HLSVDPro v2.x is based on the extended algorithm in the 2002 JMR paper by Laudadio.
In creating the HLSVDPro v2.x package, I started with the Jake Vanderplas code for just the PROPACK v2.2 libray. I had to modify it quite a bit. As our wiki states, we developed HLSVDPro to work within the ‘Vespa' project (https://scion.duhs.duke.edu/vespa/project) and wanted it to be as self contained as possible. For HLSVDPro v2.x that meant that I could not assume that there would be a ‘system LAPACK or BLAS' available.
So to create the PROPACK v2.2 library, I had to add in all the missing library files for those calls that PROPACK needed. And I could not assume that the gfortran library would be available, so I had to figure out how to statically link that in. So basically, I'm breaking all the rules of ‘reusable code' in the name of making it work on Windows.

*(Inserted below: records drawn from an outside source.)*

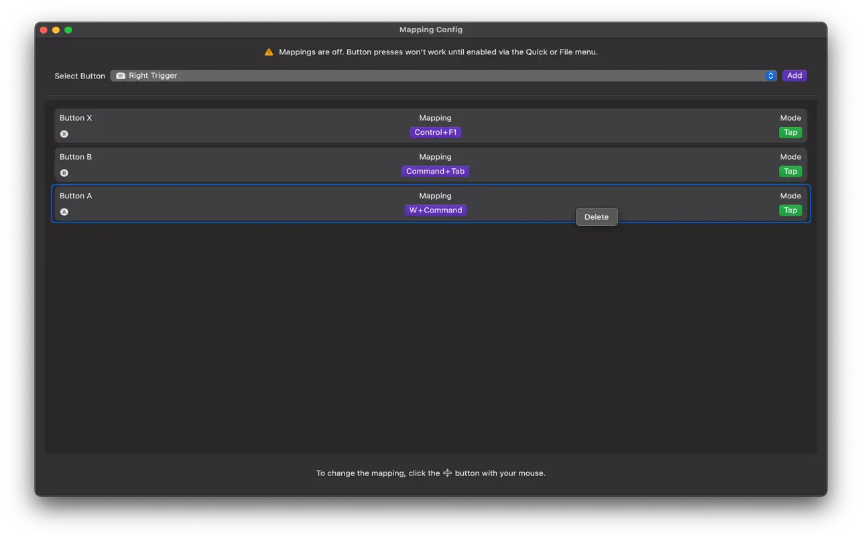Click the Right Trigger label in the selector

(152, 75)
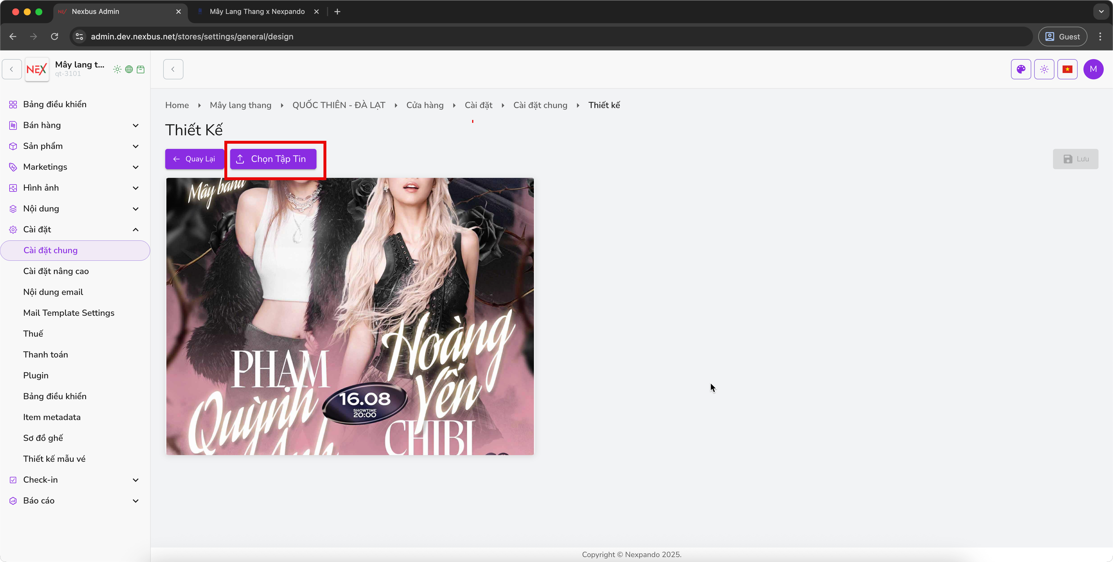1113x562 pixels.
Task: Click the NEX store logo
Action: click(37, 69)
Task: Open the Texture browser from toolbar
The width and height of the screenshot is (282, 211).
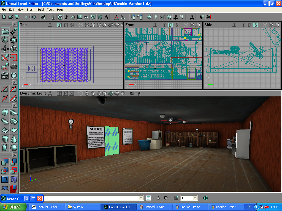Action: pos(80,17)
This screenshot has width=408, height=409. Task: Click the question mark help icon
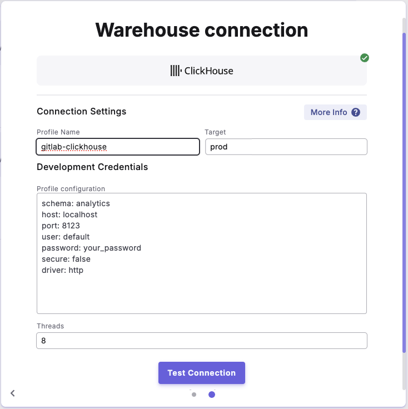tap(356, 112)
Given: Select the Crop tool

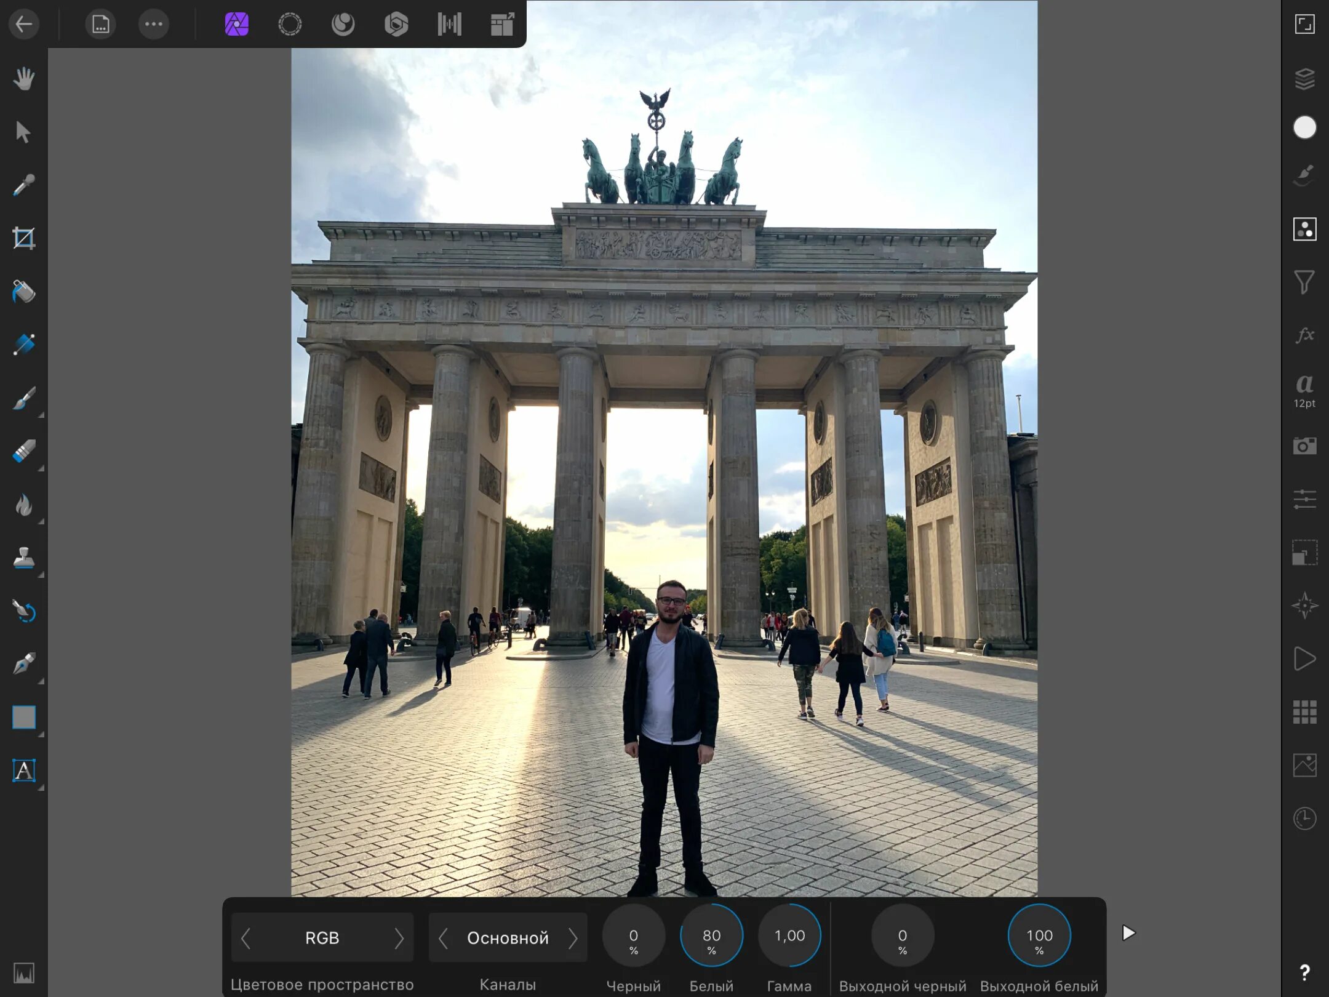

Anyway, I added all the files to PROPACK source tree for the single, double, complex and dcomplex versions of the library. I used f2py to generate some of the wrapping code for calling FORTRAN from Python. But I had to ‘hand wrap' Makefiles to enforce static linking, and just use trusty old ‘make' to do the actual compiling. I then created LOTS of different libraries, because f2py had to be linked against whatever version of Python was going to call it.
There are libraries for: 1) single, double, complex, dcomplex PROPACK, 2) Python 27, 36, 37, 38, and 3) Linux, Windows, MacOS … so, LOTS, like 48. The Makefiles help with some of this. But, eventually, I have to make Python wheels for the different versions. Just FYI, the main reason for using f2py (from Jake Vanderplas) was to allow a user to define the matrix product function call (Aprod) as a Python function and then pass that into the FORTRAN call. This required that (d)complex numbers be sent in, and CTYPES does not handle those types. So, f2py to the rescue and more complexity. But now, back to our story …
Now that I had the PROPACK v2.2 library available in Python, I worked on porting the HLSVDPro algorithm from FORTRAN to Python. That ended up being pretty easy, since all the necessary LAPACK calls seemed to either be available in Scipy.lapack, or equivalent calls were present in Numpy or Scipy themselves.
The actual Python algorithm (without comments) is only about 15 lines long and runs about as fast as pure FORTRAN, but with more flexibility.